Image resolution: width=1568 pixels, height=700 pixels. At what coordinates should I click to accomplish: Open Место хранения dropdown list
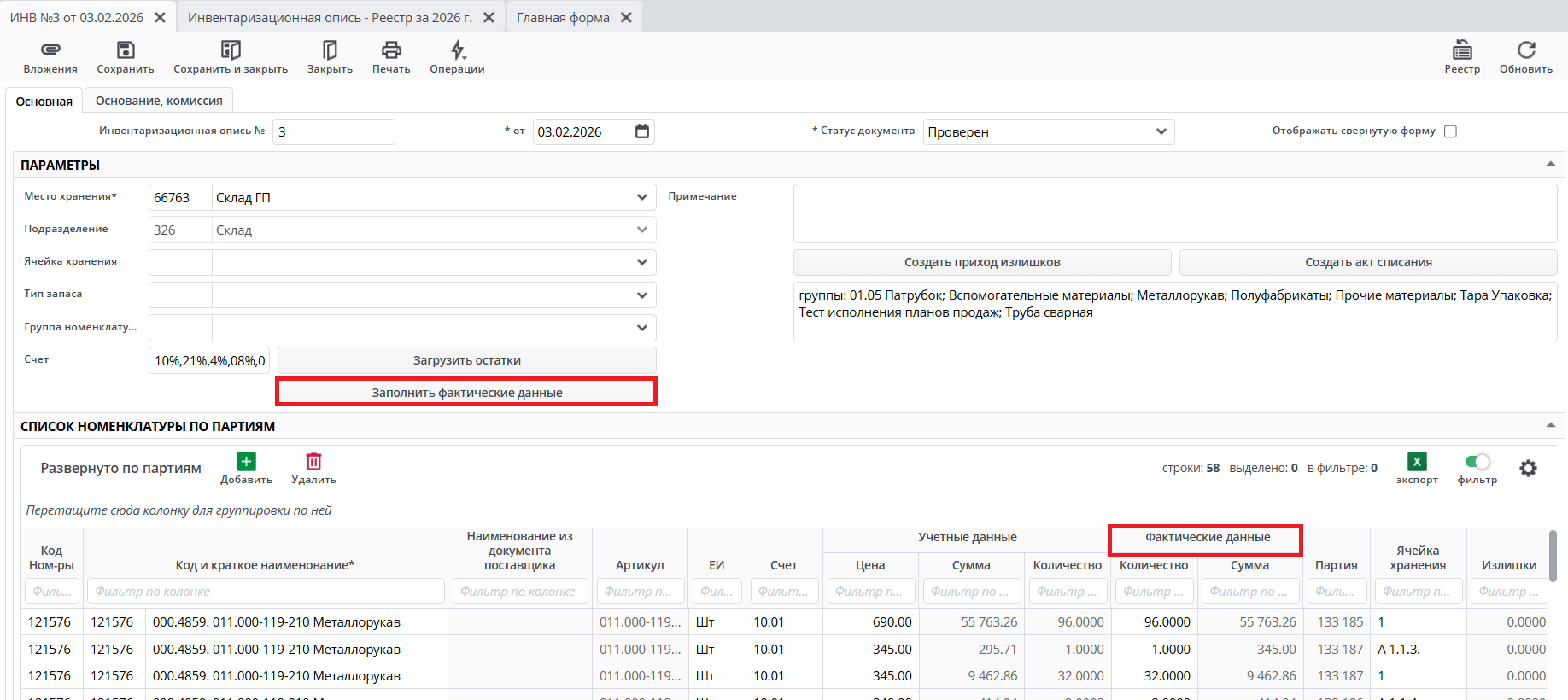tap(641, 197)
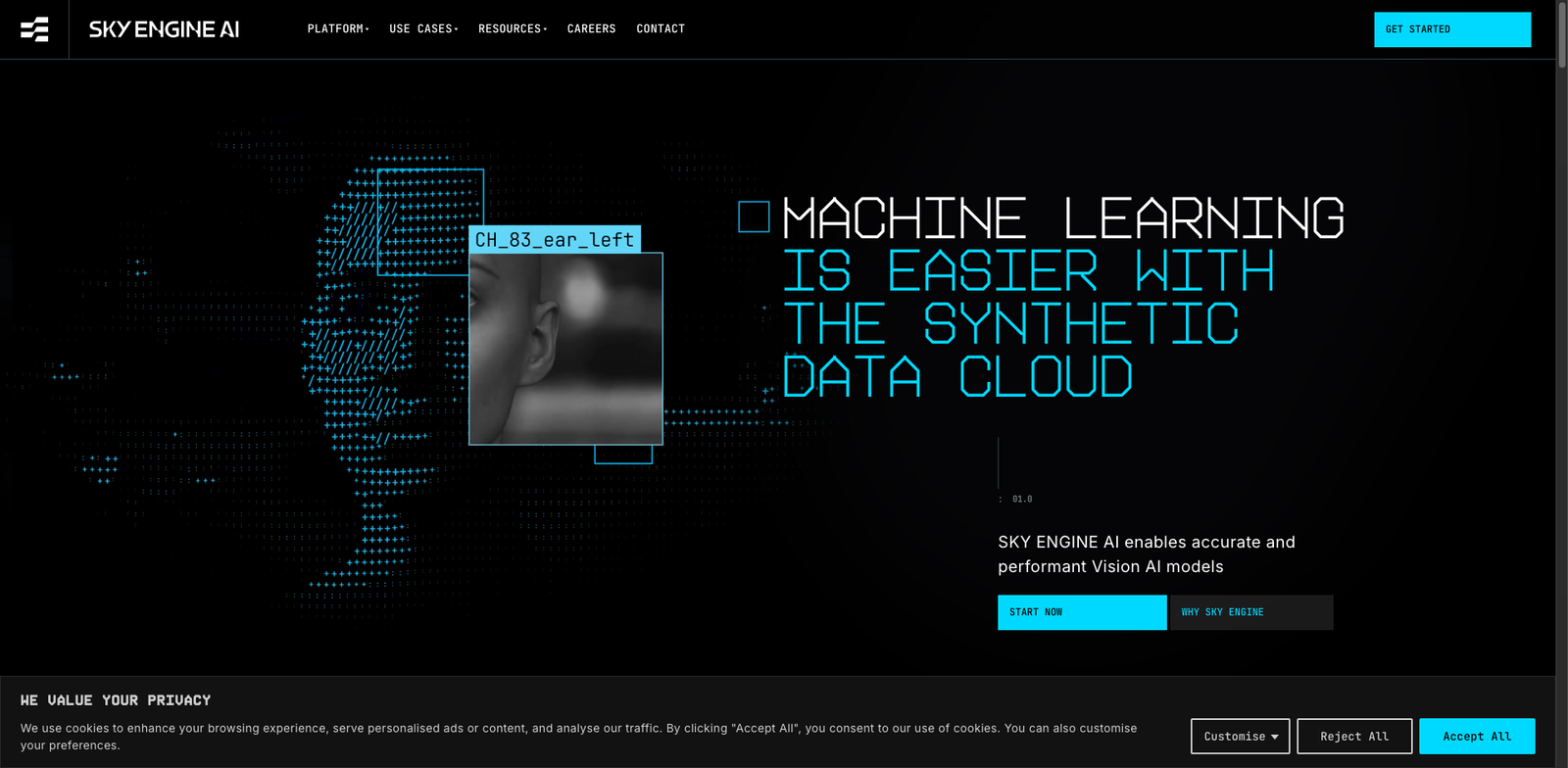The height and width of the screenshot is (768, 1568).
Task: Open the Contact page
Action: click(661, 29)
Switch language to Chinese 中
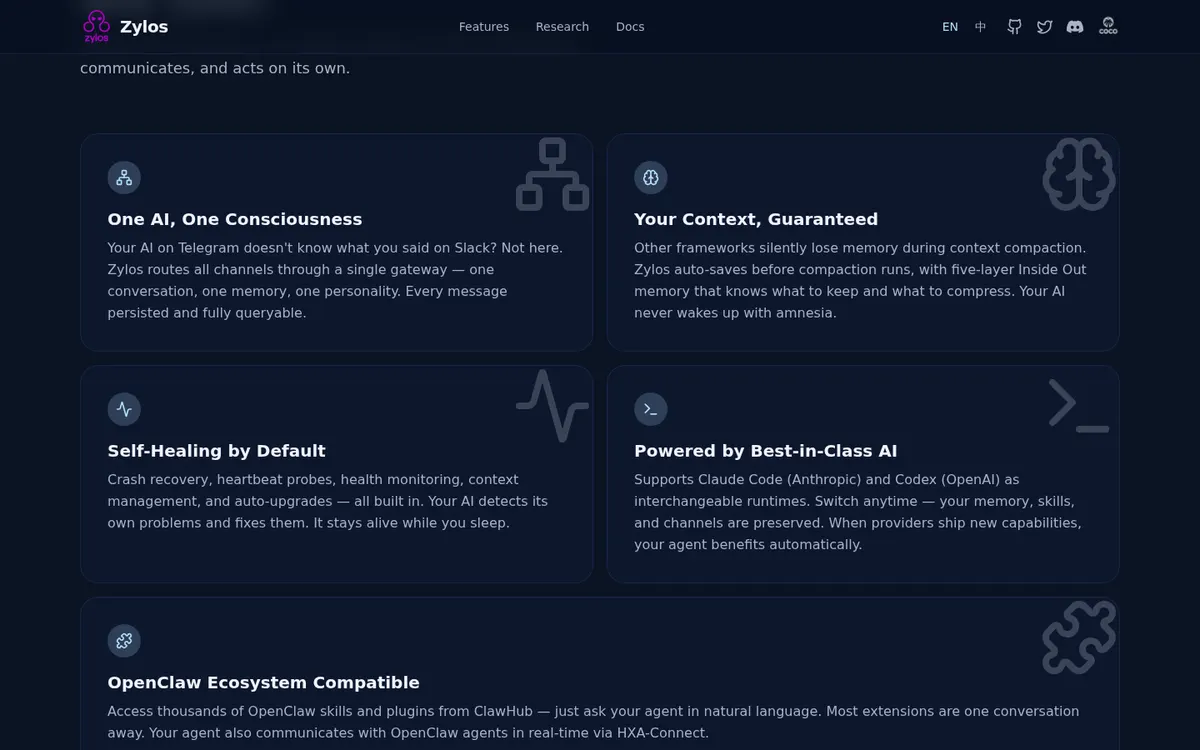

→ **SHORT EXERCISE**: Write out every line of the material above without any changes, and leave out the pictures.

→ **ANSWER TO THIS TASK**:
Image resolution: width=1568 pixels, height=700 pixels. At what coordinates should I click to accomplish: Open Место хранения dropdown list
tap(641, 197)
The height and width of the screenshot is (768, 1568).
Task: Open the Contact page
Action: click(661, 29)
Switch language to Chinese 中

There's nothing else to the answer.